Perhaps the reason is that, given the input file is immediately turned into markup file by pandoc, it is not straightforward for an attacker to craft an executable and take over the whole machine.
More likely, the hackers are just not interested in my code yet: there are much bigger (and more lucrative) fish in the sea.
And why doesn’t the browser stop/display a warning when the user tries to download the file? Is it because Macros are turned off by default in .docx files, so most hacks can’t be done?
Reflections: interactivity as the killer feature
People often speak of LLMs in hyperbolic terms, as something that may approach human intelligence.
I am agnostic on this issue. To me, the real selling point of LLMs is the interactivity. Assume for the sake of argument that LLMs are no more than an augmented search engine (this is at least what I use them for).
Still we are talking about a search engine that can apparently talk back and forth with you, and also at times point out silly typos which otherwise would have escaped your notice. The user experience is simply amazing: a dummer and more likable version of Goethe’s Mephistopheles.

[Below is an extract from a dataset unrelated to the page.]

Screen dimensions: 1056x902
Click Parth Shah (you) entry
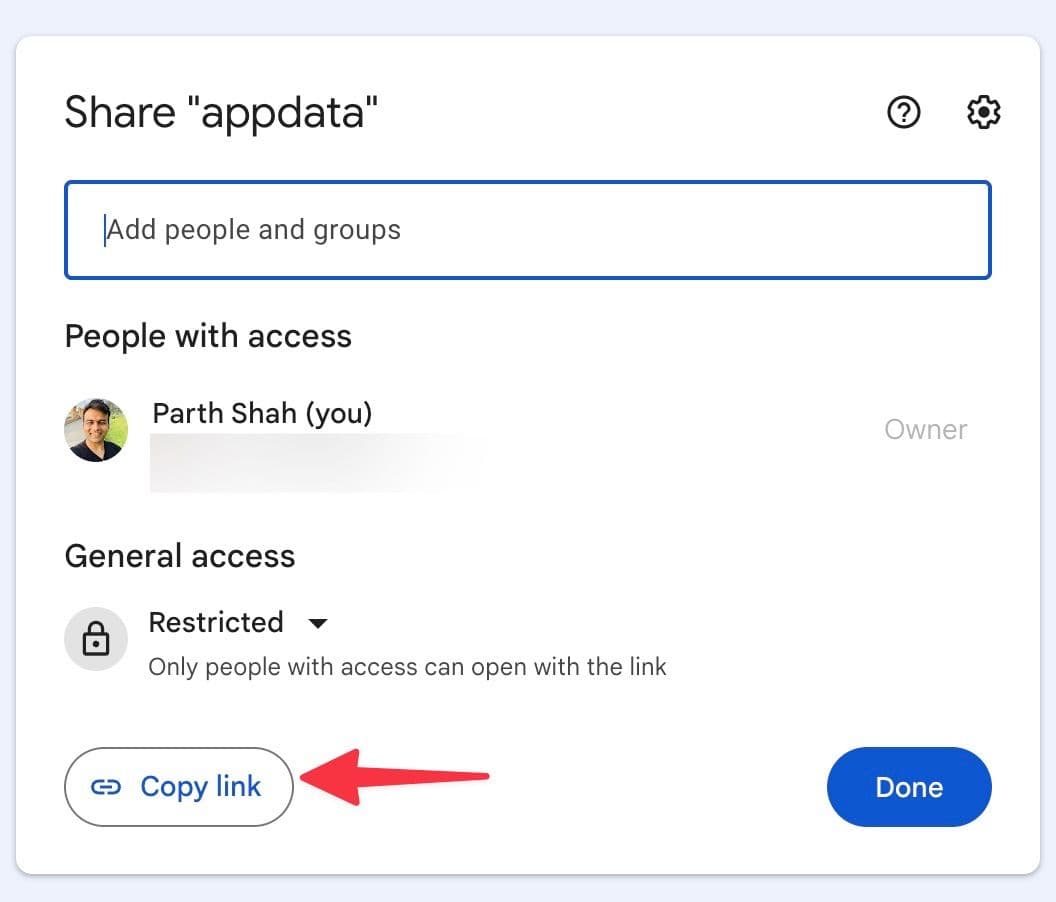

Recently, I read Goldberg and Larsson’s book on Minecraft and was transported back to the world of indie gaming of the early 2000s. While it was very enjoyable to read about games such as Dwarf Fortress in the abstract, the prospect of actually spending time in front of the screen exploring the fortress doesn’t appeal to me.
LLMs offer a different experience altogether. The fact that plausible sounding texts can be generated immediately, to a level that almost passes the Turing Test, is immensely appealing.
In a way it does not really matter that most of the suggestions are wrong or misleading, or (for the sake of argument) one could learn something quicker without it, say by reading and digesting long and carefully hand-crafted documentation, doing exercises as one goes along. It is just not as fun.
Many Swedish software engineers of Markus Persson’s generation went into programming because of computer games. Perhaps LLMs will be the major reason young people get into programming in the next generation.
Like the French Revolution, it may be too early to tell whether this is good or bad.